:: What you will do ::
**A)** In the editorial on the Iraq dispute, which Nato members were reluctant to prepare military protection for Turkey?
**B)** Continue the editorial on the Iraq dispute, starting after its last sentence.

BATTLE LOST FOR HEARTS AND MINDS
New Zealand Herald - February 20, 2003
President Bush is already losing the most important war he must fight,
the war for world opinion. Demonstrations in most Western countries at
the weekend were of a scale that cannot be ignored. Without international
approval, Mr Bush can invade Iraq and remove Saddam Hussein if he dares,
but it would be an act of cold-blooded aggression that would severely
damage the moral authority of the United States.
Fortunately the US and Britain appear to have realised that, which is
probably why they are returning to the United Nations Security Council
seeking another vote of support for action. Previously the US had
maintained that November's resolution 1441 gave all the authority needed
for the use of force in the event of Iraq's defiance. Much depended on
the report of the UN weapons inspectors, presented to the Security
Council at the weekend. It was not conclusive.
It acknowledged improved co-operation and the chief inspector Hans Blix
said they had come across no sign of forbidden weapons except for a few
empty chemical munition which should have been declared and destroyed.
However, he also pointed out that Iraq has still not accounted for the
chemical and biological weapons material it was once known to possess.
"If they exist they should be presented for destruction," said Mr Blix.
"If they do not exist, credible evidence to that effect should be
presented." Iraq, for its part, continues to ask the Security Council:
"How do we give up what we do not have?" The US is unmoved and impatient.
France and Germany believe the inspections are making progress and need
to be beefed up and given more time.
The disagreement has caused tensions within Nato, where France, Germany
and Belgium were reluctant to prepare military protection for Turkey in
the event of an Iraqi counter-attack, and within the European Union.
Britain, Spain, Italy, Denmark, Portugal and the Netherlands favour a
Security Council resolution that threatens force, while France, Germany,
Belgium, Sweden, Austria, Greece, Finland, Ireland and Luxembourg oppose
immediate military action. The EU has compromised by agreeing to force
"as a last resort", which may be the Security Council's conclusion too.

:: Screenshot grounding data ::
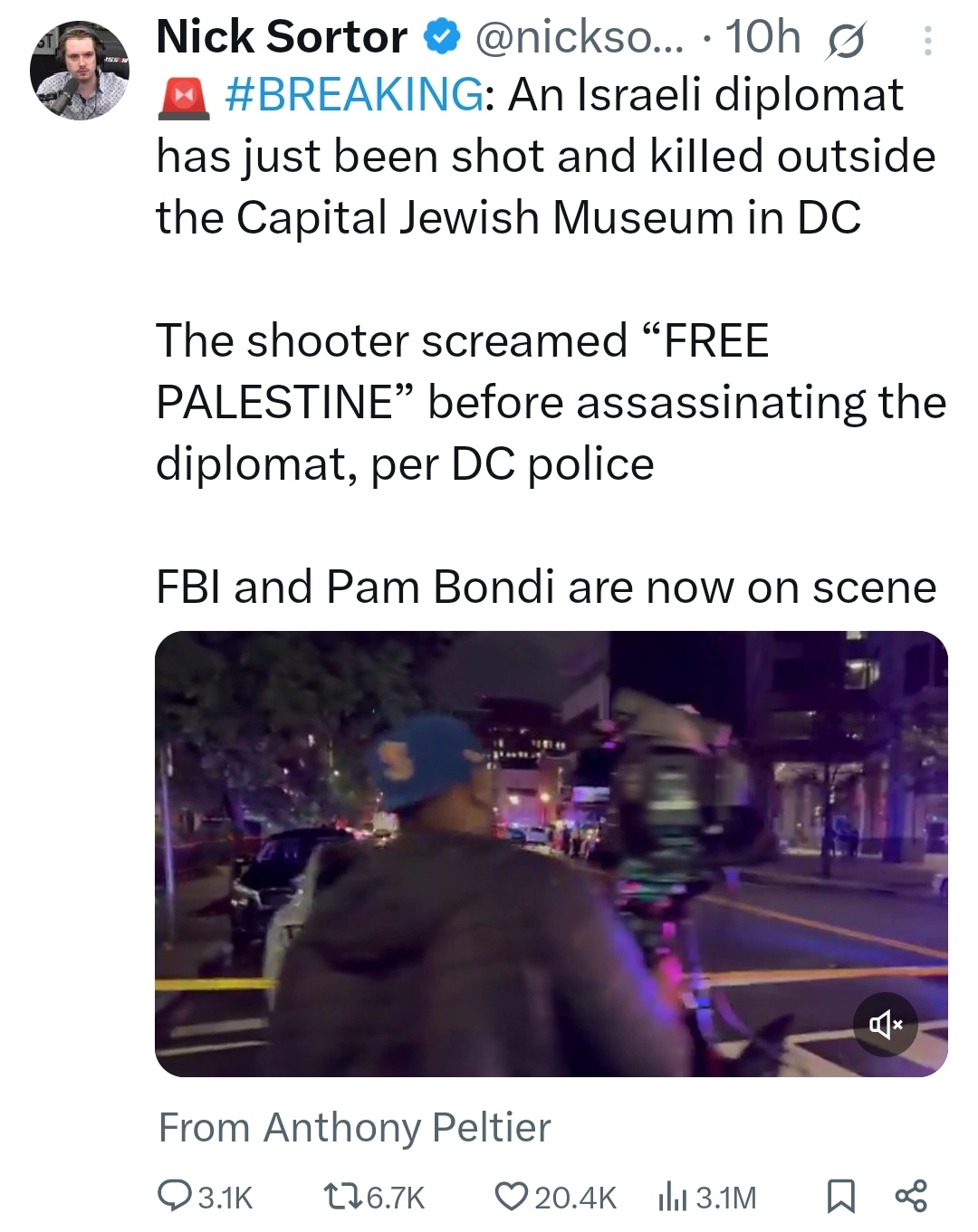The height and width of the screenshot is (1232, 978).
Task: Play the embedded street scene video
Action: pos(551,854)
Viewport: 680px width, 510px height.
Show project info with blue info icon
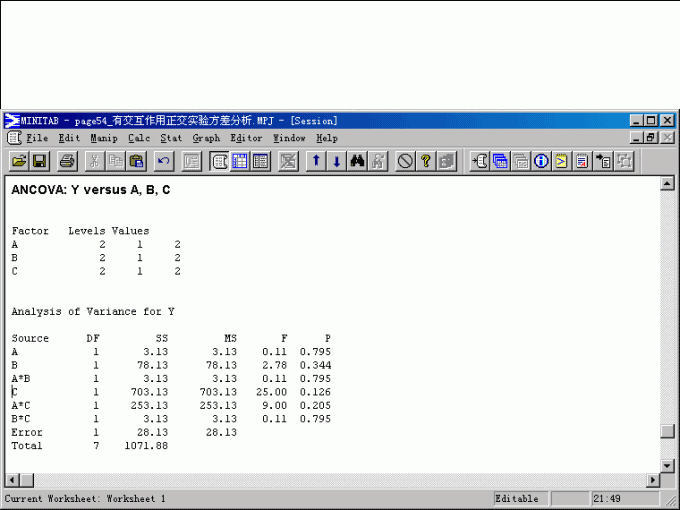[x=542, y=161]
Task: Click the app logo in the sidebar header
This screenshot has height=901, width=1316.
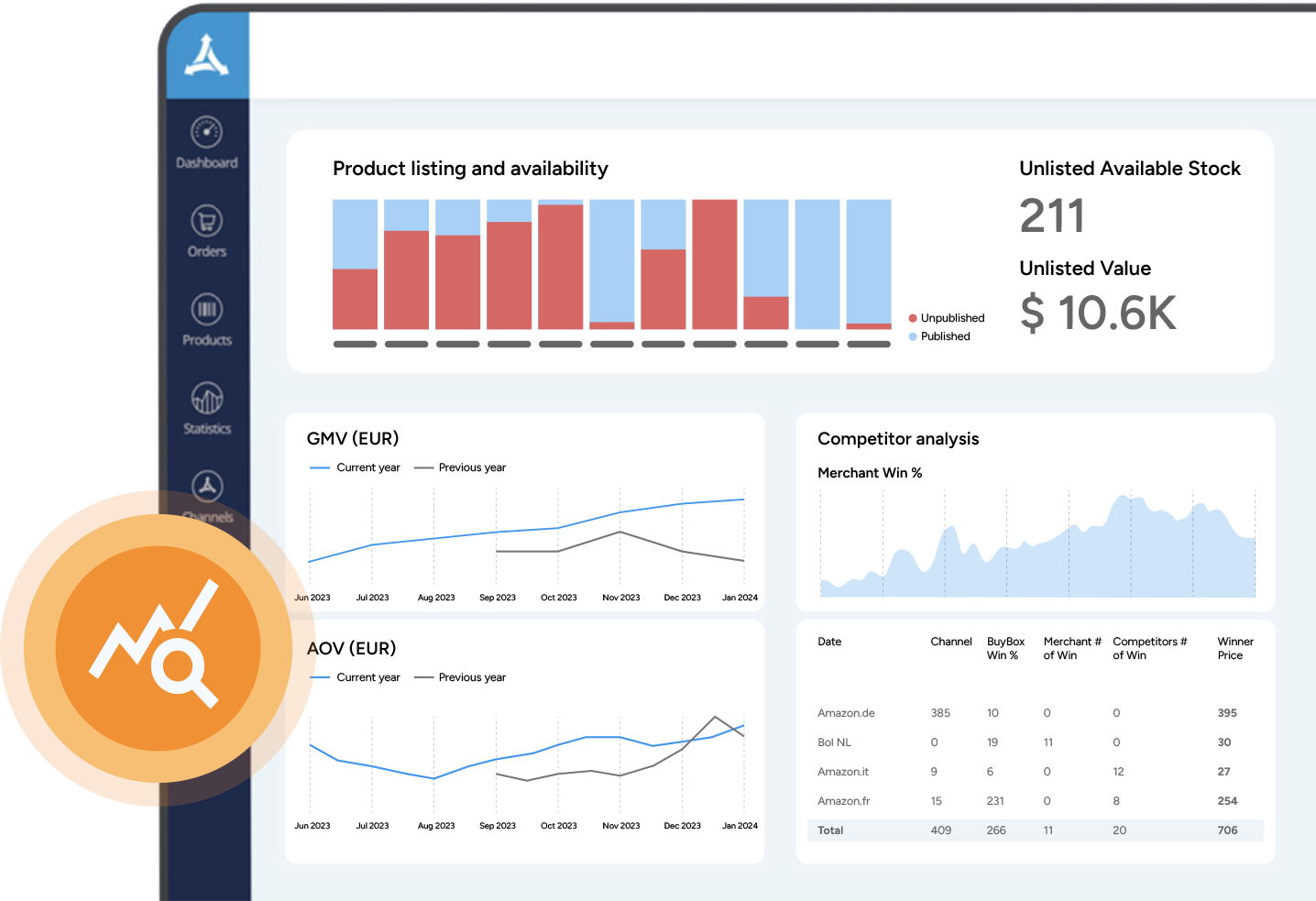Action: 207,56
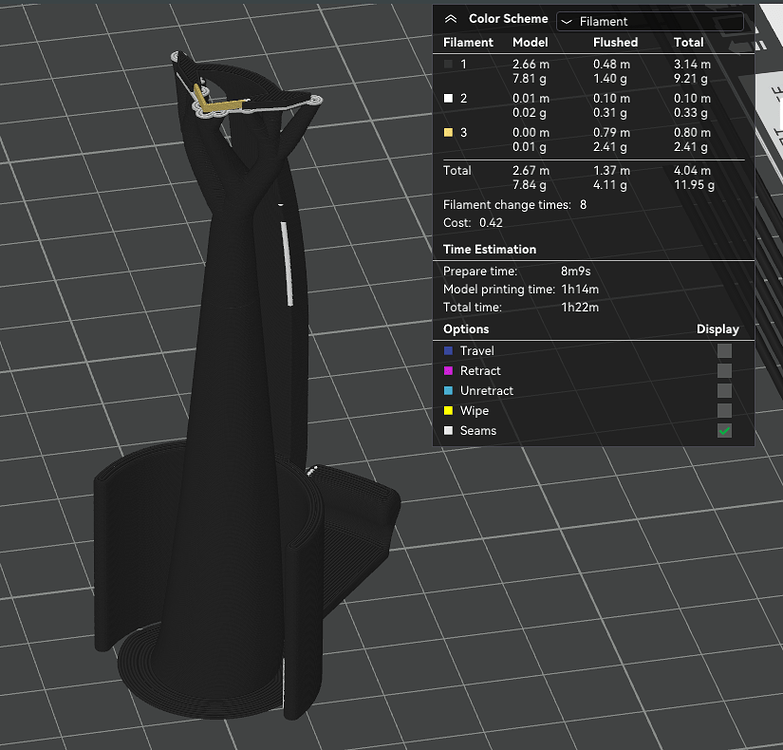
Task: Click the Time Estimation section heading
Action: (490, 250)
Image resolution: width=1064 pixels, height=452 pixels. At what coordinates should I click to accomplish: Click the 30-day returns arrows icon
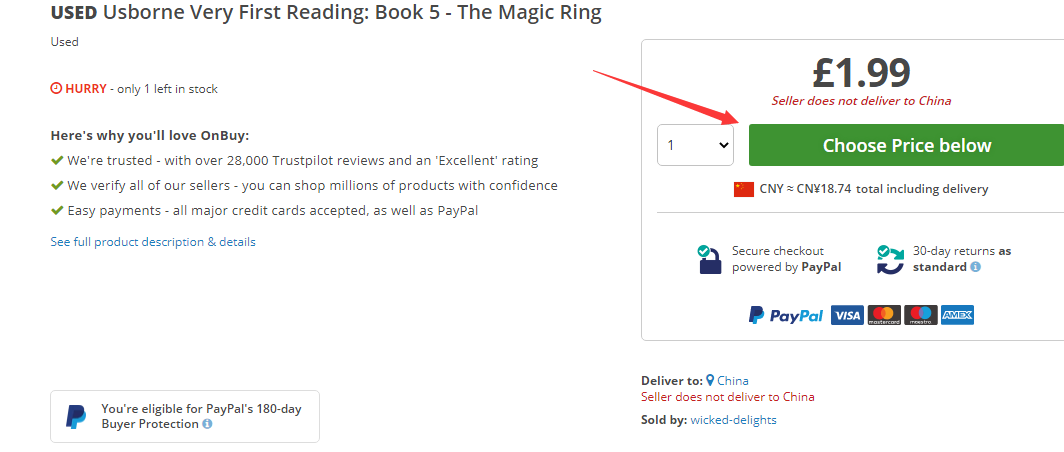coord(889,259)
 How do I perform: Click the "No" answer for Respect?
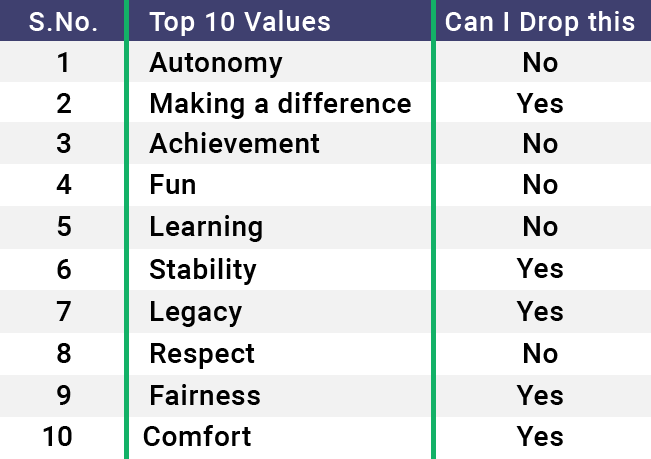[540, 353]
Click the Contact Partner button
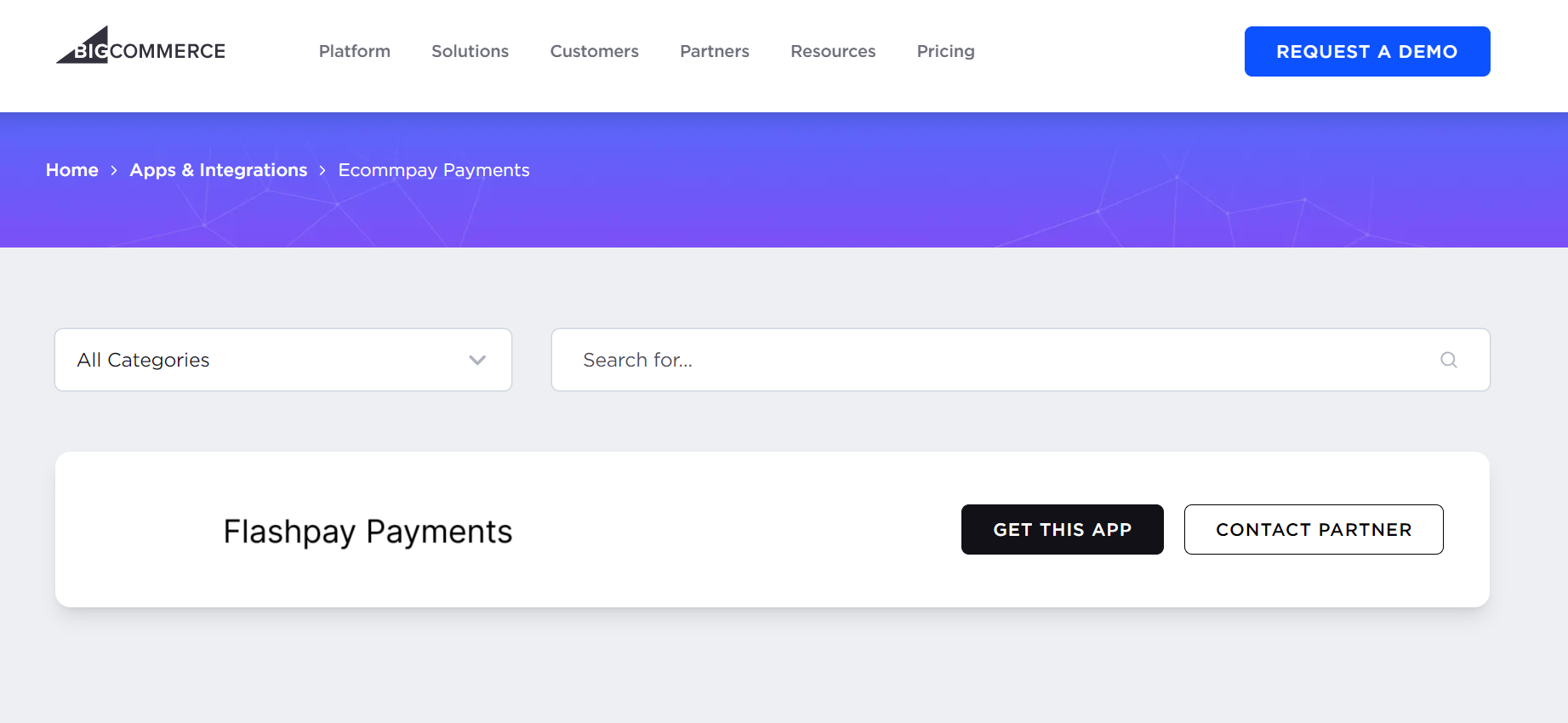1568x723 pixels. pos(1313,529)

:: Answers by item ::
**A)** France, Germany and Belgium.

**B)**
Meanwhile the US is letting slip plans for a long postwar military
occupation of Iraq, which only adds to the impression that the Bush
Administration has no idea of the mess it would cause. The Middle East is
not the US backyard. If Arab regimes are prepared to offend their
populations by turning a blind eye to the overthrow of Saddam, they will
not comfortably contemplate at least two years of American rule in
Iraq straddles the fault line of the great division of Islam. Sunnis hold
power through the secular rule of Saddam but a greater proportion of the
population are Shi-ite as in neighbouring Iran. Then there are the Kurds,
with their own national aspirations, and several other ethnic interests.
Truly Mr Bush is picking a fight with unpredictable consequences and he
seems to lack an exit strategy. Already he needs one.
If he cannot win the battle for world opinion he needs to fashion a
face-saving exit, not just for himself but to see that Saddam does not
emerge from this crisis with enhanced status in Arab eyes. Mr Bush could
salvage his position, and keep the pressure on Saddam, by getting
Security Council support for much stronger weapons inspections, perhaps
with an international force alongside. If Saddam accepted that, it would
be thanks to the Mr Bush's steely resolve. With the democratic tide
running against him, it may be the best way out.